> Supplied text:
——————————

Jobs are expected to be plentiful in the coming years for dental assistants. Across, the country, from New York to California, employment is expected to grow "much faster than expected" according to the 2008-2009 Occupational Outlook Handbook published by the U.S. Government. In fact, according to their projections the growth is expected to be twenty-nine percent! That means if things keep going the way they are now, there will be more dental assistant jobs than qualified applicants.
All of this adds up to a great time to be a dental assistant. Jobs are available in all manner of environments, including private practices and group clinics. Both part time and full time positions are available just about everywhere. All told. there were about 280,000 dental assistant positions held in 2006.
In order to qualify for a dental assisting job, more and more offices are requiring applicants to have formal training. These are often offered by junior colleges, technical schools, trade colleges, or community education facilities. The programs generally last between ten months and one year, and are usually quite affordable, especially when considering your starting salary. Usually the completion of the program results in a certificate, although two year associate degrees are also available.

——————————

> Parts of the exercise:
a – From the text on dental assistant jobs, list every kind of school it says often offers formal training.
b – Pick up the text on dental assistant jobs after its last sentence and carry it forward.

Collected data entries:

——————————

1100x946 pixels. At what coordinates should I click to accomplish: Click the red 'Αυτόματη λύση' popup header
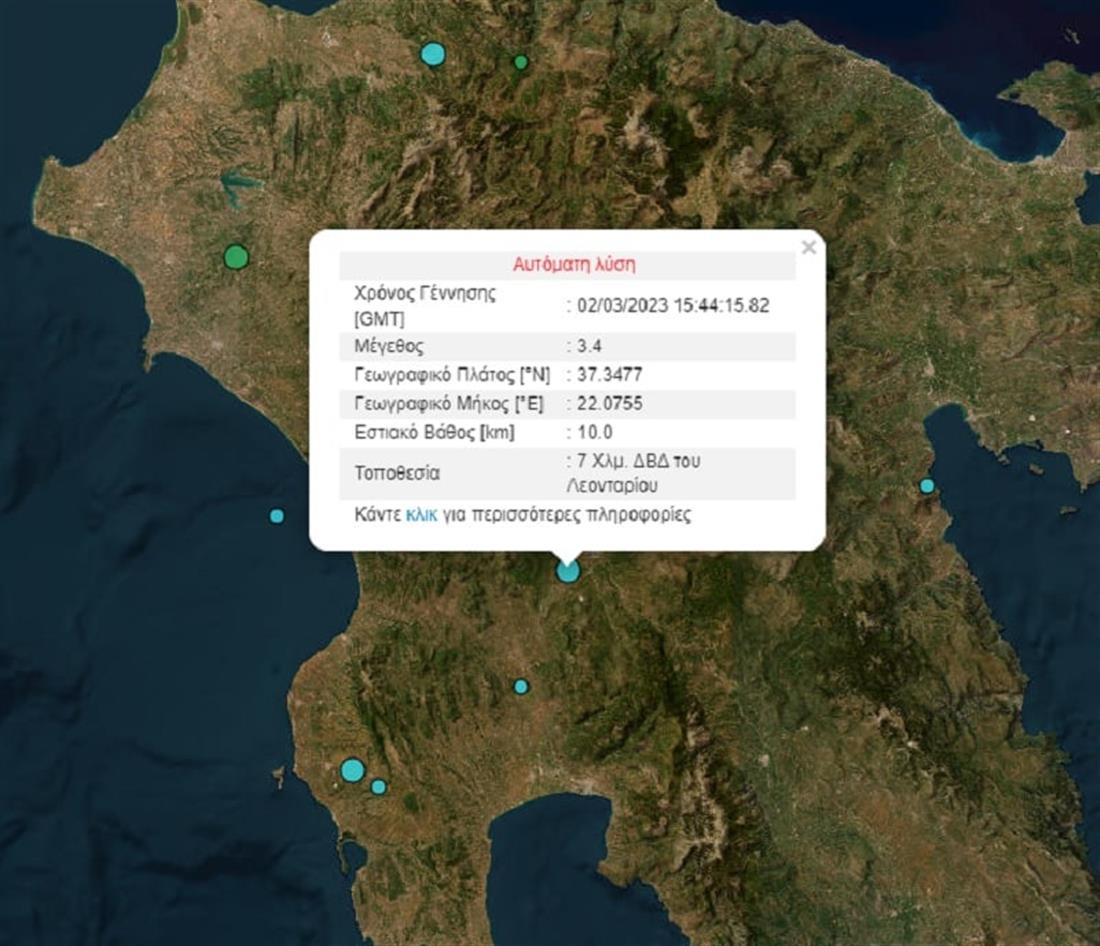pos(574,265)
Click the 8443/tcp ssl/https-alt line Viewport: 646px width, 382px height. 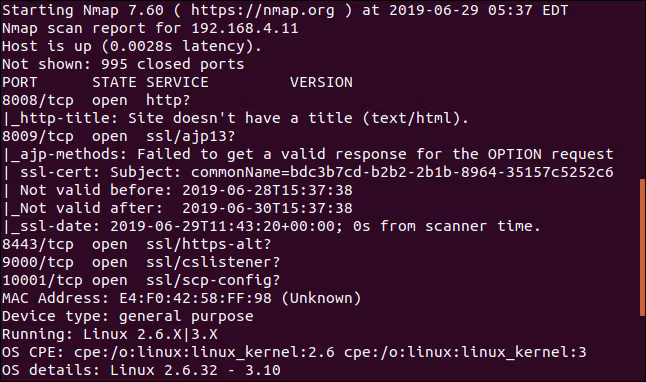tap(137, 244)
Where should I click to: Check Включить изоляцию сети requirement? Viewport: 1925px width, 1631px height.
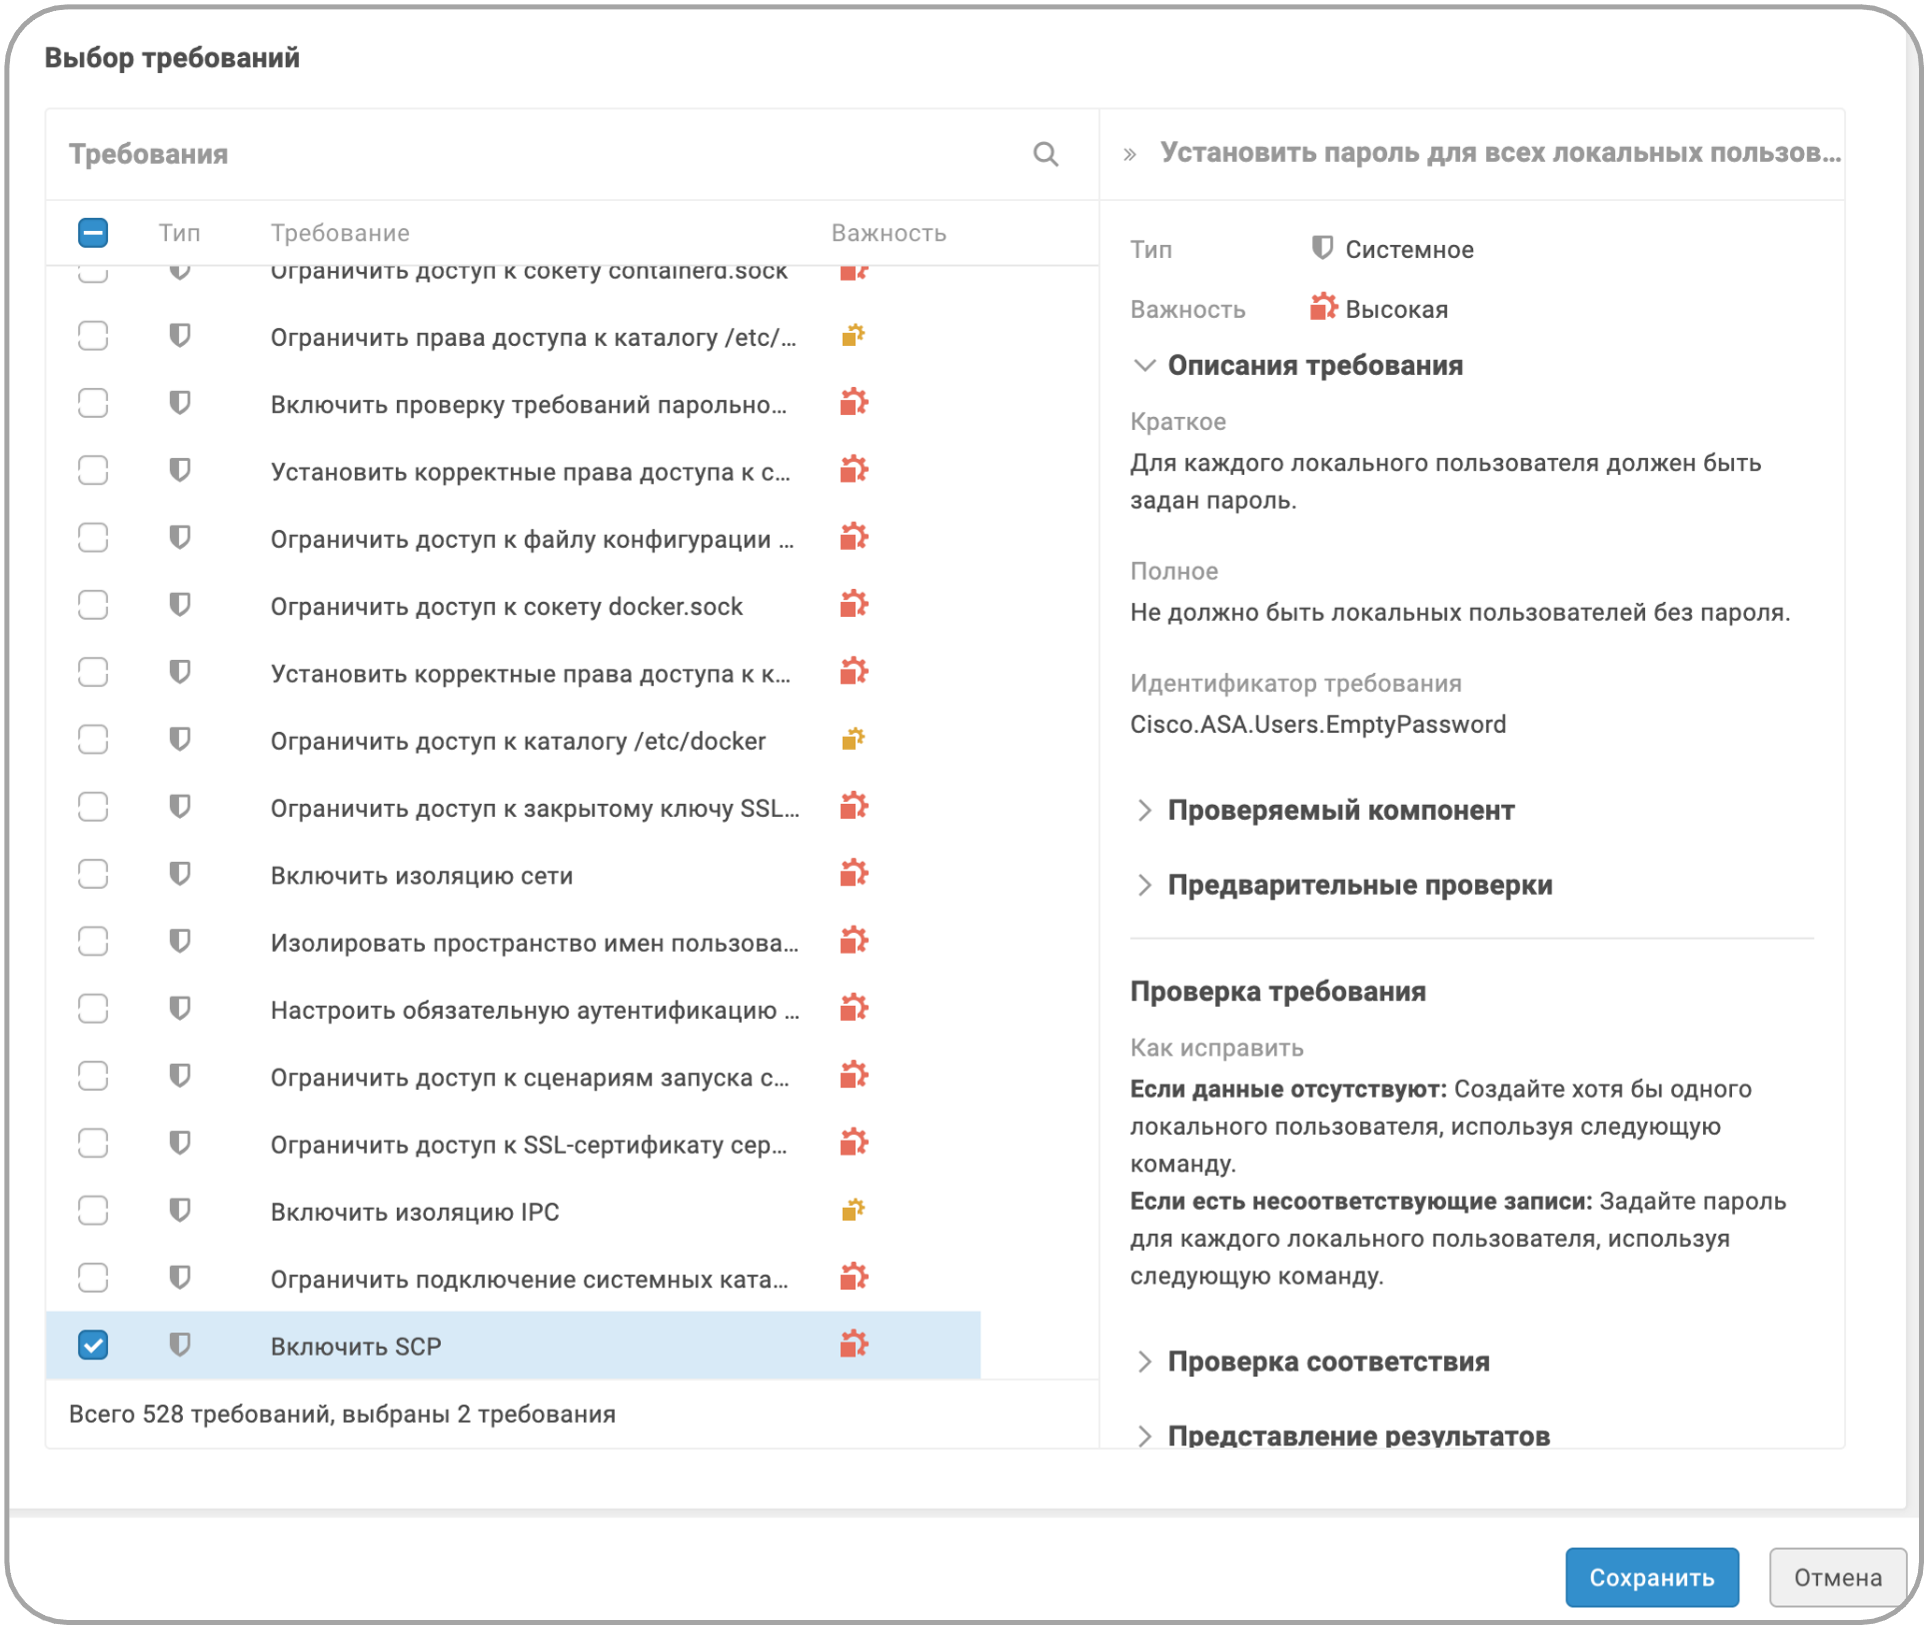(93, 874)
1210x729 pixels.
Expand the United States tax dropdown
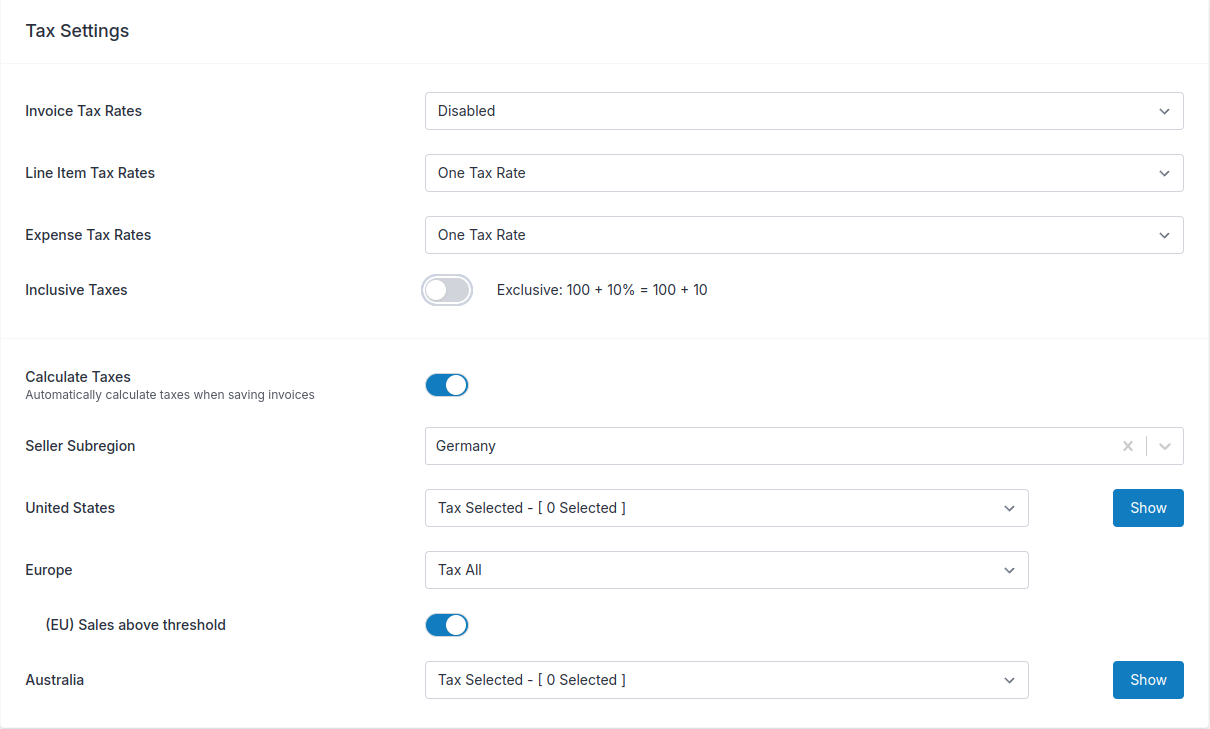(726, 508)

——————————

> Answers by item number:
a – junior colleges, technical schools, trade colleges, community education facilities

b –
The training program should be approved by the Commission on Dental Accreditation, which is part of the American Dental Association. All of these programs require a high school diploma or GED. Please don't be scammed by the four and six month non-accredited courses; these are scams and while you might get hired after completing one, you will be much better prepared with a legitimate program. All coursework will also need to be followed up by a period of on-the-job training.